[FFmpeg-devel] [PATCH] Set the eof flag if a fskip call fails
Martin Storsjö
martin
Mon Jul 19 20:35:16 CEST 2010
On Mon, 19 Jul 2010, Michael Niedermayer wrote:
> On Mon, Jul 19, 2010 at 02:59:55PM +0300, Martin Storsj? wrote:
> > On Mon, 19 Jul 2010, Michael Niedermayer wrote:
> >
> > > On Mon, Jul 19, 2010 at 12:22:16PM +0300, Martin Storsj? wrote:
> > > > Hi,
> > > >
> > > > If the user called url_fskip and it failed, the read position of the
> > > > stream is not where the user intended it to be, and I think we can assume
> > > > that we hit eof. Thus, setting eof_reached = 1 seems logical to me.
> > >
> > > how is this differernt from url_fseek() ?
> >
> > I'd say, with fseek, one may be ready to fallback to not doing something
> > if the seek failed, but if fskip failed, we're probably at the end of the
> > stream, and need to take some action (stop reading), otherwise we're not
> > at least reading at the position we think we are.
> >
> > I guess I should explain the initial reason for this. I recently debugged
> > a case where the flv demuxer went out of sync with the data it read, since
> > one of the url_fseek()s (that at that point used an ordinary low-level
> > http seek, just for skipping 4 bytes ahead) spuriously failed. This lead
> > to the demuxer suddenly returning garbage packets since it wasn't reading
> > at the offset it thought it was, since the seek had failed, but we weren't
> > yet at eof.
> >
> > So, I'm just trying to add proper error checking at each level so noone
> > else will need to go through the same debugging session as I did.
> >
> > Now we at least can notice failures from url_fskip since it returns an
> > error code, but instead of checking each of them, having them set the eof
> > flag would make the error handling much leaner, and it would fit into how
> > at least I conceptually see fskip.
> >
> > Also, the short seek fix for aviobuf makes this issue almost completely go
> > away (since a short seek done by a read will trigger the eof flag).
>
> is your reply somehow related to my question?

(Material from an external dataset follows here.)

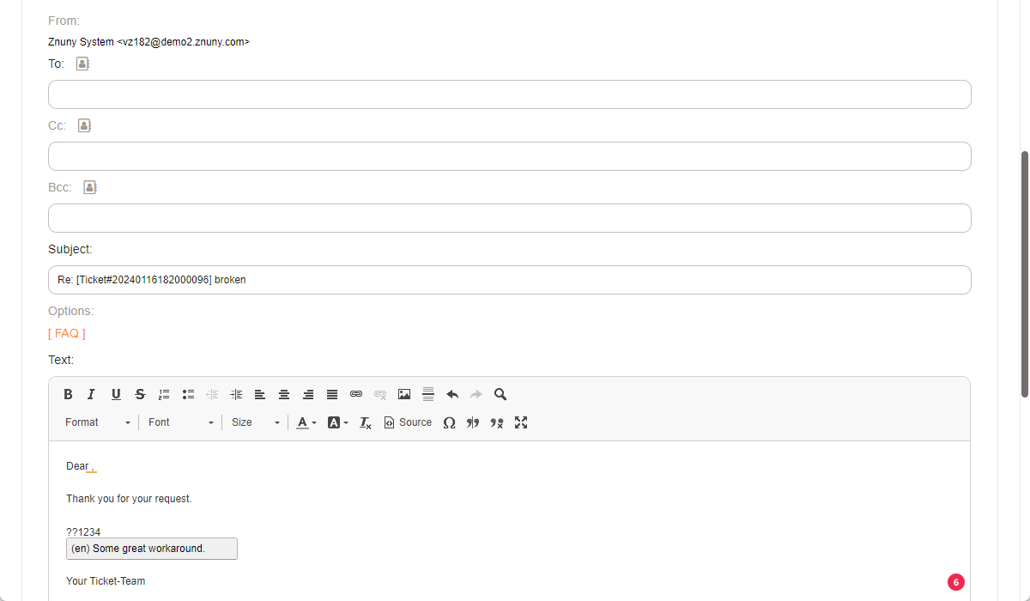Open the Format dropdown
This screenshot has height=601, width=1030.
click(x=98, y=422)
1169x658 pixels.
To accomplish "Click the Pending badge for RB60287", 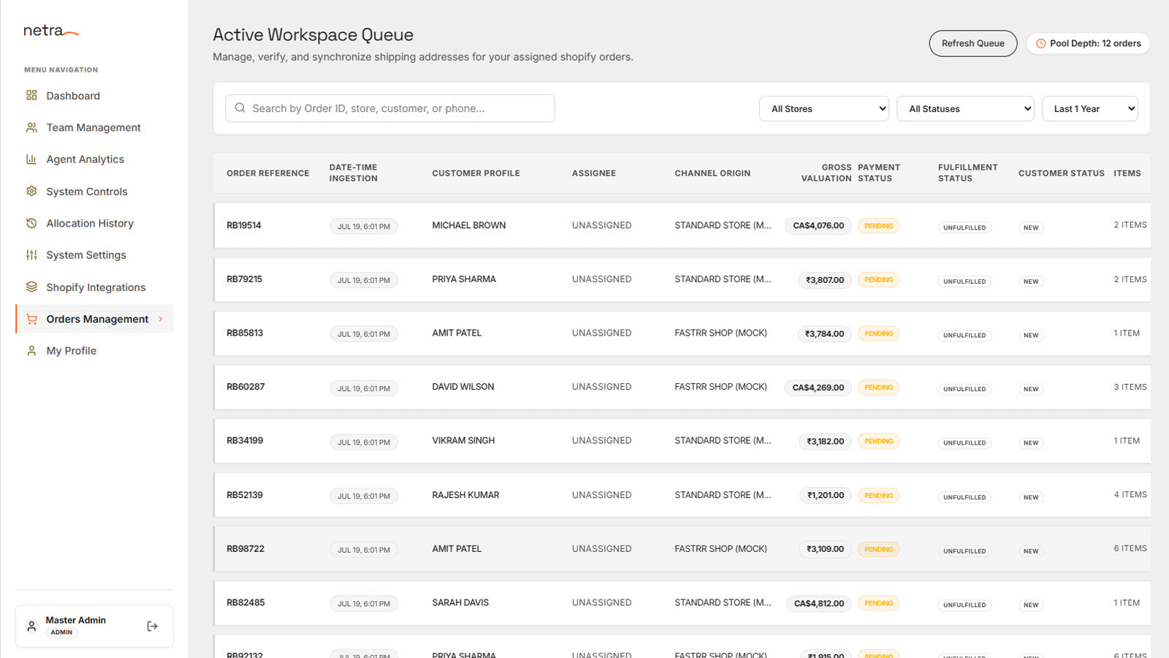I will pos(878,387).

Yes, it was an attempt at showing the reasoning why I thought this would
be valuable.
> again, id like to know why fskip (which is nothing but a shorthand
> form of fseek(cur)) should behave differently from fseek(cur)
If you think of fskip as fseek(cur), then yes, it should behave in the
same way, not setting the eof flag (unless it happens to do the seek by
reading, when it actually is set). If you instead think of fskip as
"advance the read pointer by reading x bytes but do not return them",
setting the eof flag if it fails would be the semantically correct thing.